Assembly of hierarchical multiphase condensates using designer surfactant proteins

Biomolecular condensates are complex fluids formed by liquid-liquid phase separation of macromolecules. Similar to other types of soft matter, they feature a range of biophysical properties that distinguish them from the cellular milieu. As a separate phase, they have an identifiable interface that dictates their interaction with the cytoplasm and other membraneless organelles. In this work, we engineer the interface of condensates to build novel hierarchical mesoscale structures from two immiscible disordered proteins: the RGG domain of LAF-1, a RNA-processing protein involved in germ granule assembly and the low complexity domain (LC) of FUS, an RNA binding protein whose aggregation is implicated in age-related neurodegeneration. RGG and FUS LC do not co-partition with one another and instead form discrete protein-rich condensed phases.

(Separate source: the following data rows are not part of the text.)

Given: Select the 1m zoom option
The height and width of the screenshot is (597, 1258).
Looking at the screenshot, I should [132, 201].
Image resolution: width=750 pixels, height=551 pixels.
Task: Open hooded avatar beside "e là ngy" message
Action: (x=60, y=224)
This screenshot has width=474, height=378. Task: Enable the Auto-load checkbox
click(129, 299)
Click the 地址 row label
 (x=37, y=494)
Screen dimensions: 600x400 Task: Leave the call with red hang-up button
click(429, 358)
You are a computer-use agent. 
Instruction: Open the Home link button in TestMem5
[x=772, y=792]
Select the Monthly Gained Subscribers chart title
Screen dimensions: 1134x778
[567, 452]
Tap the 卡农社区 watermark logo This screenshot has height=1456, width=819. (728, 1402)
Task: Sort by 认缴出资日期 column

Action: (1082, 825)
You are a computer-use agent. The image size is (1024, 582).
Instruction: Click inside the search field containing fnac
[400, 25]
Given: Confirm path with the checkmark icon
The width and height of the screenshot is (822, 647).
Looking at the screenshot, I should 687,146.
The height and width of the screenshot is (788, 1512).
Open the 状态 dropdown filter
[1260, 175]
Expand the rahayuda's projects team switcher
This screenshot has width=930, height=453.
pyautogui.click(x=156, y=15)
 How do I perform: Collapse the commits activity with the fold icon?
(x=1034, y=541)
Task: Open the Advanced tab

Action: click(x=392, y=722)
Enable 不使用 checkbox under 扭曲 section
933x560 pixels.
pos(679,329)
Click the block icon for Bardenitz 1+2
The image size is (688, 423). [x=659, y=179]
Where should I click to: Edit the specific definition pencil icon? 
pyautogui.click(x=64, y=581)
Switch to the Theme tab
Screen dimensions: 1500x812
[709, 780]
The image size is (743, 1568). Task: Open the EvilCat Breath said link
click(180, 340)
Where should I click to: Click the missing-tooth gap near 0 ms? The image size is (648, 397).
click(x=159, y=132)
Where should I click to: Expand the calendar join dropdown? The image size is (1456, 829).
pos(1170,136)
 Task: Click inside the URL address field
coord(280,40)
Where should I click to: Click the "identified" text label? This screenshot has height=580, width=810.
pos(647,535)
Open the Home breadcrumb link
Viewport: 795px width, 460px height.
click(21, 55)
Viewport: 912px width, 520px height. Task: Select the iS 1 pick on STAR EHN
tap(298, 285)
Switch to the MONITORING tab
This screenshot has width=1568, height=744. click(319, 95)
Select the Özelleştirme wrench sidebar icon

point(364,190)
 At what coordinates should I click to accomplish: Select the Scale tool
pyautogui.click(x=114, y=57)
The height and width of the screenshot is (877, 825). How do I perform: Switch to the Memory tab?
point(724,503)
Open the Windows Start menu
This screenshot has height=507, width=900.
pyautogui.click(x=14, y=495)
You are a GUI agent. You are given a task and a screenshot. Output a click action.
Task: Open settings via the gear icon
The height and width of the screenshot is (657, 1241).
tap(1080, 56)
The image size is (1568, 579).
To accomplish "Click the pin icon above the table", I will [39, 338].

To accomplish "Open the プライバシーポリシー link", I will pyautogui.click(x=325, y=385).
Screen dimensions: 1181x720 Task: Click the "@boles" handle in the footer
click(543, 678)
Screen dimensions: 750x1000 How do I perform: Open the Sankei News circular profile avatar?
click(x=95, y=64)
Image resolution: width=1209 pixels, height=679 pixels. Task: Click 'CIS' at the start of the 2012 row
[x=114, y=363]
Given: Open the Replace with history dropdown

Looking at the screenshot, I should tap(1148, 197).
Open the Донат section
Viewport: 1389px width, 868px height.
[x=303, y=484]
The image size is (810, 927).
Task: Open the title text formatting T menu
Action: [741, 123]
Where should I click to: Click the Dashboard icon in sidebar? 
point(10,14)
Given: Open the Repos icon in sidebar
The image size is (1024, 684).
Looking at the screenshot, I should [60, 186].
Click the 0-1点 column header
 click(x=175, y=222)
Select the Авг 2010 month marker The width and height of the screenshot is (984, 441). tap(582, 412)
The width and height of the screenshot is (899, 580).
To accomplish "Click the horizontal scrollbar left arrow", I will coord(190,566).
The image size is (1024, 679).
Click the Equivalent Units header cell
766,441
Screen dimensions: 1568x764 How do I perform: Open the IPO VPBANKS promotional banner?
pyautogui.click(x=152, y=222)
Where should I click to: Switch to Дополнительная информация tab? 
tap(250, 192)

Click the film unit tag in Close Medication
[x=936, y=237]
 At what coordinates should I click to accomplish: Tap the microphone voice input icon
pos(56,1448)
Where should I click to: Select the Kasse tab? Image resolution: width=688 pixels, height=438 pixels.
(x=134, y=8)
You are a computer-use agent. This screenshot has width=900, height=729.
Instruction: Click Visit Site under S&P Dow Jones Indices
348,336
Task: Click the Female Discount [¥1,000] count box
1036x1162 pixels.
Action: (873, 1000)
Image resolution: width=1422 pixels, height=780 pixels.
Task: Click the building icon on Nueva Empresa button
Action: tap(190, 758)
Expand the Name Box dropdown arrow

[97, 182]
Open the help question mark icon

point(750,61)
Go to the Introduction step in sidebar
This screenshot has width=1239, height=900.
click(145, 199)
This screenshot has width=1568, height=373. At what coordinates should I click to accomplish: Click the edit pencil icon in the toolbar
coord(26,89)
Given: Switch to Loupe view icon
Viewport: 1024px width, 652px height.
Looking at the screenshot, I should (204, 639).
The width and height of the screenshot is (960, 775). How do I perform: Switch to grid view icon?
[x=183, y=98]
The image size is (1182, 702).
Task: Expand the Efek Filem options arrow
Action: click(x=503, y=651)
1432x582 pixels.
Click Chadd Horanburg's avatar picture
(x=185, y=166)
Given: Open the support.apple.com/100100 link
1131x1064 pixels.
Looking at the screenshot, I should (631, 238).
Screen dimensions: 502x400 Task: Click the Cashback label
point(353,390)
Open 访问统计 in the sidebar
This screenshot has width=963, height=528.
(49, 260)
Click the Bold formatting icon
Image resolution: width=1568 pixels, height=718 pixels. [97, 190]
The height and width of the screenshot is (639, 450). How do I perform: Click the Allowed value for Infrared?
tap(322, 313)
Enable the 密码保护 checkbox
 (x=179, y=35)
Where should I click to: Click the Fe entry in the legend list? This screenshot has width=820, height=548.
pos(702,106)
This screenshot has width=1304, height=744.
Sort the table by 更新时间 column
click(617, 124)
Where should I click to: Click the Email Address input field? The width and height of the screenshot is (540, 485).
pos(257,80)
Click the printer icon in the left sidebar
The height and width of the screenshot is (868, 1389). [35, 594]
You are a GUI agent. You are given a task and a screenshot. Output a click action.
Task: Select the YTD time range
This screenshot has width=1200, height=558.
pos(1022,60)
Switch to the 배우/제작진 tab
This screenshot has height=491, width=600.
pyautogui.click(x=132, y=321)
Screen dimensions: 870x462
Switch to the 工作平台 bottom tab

Despite their apparent immiscibility, we identified conditions that can promote hierarchical assembly, either kinetically trapping one phase in the other, or using a designer surfactant protein that reduces the interfacial tension between the two phases. In addition, we studied factors that impact condensate miscibility and structure formation, including surface properties and viscoelasticity. This study probes the principles that underlie formation and assembly of complex structures from biomolecular condensates and provides a strategy for designing synthetic multiphasic materials capable of spatial partitioning.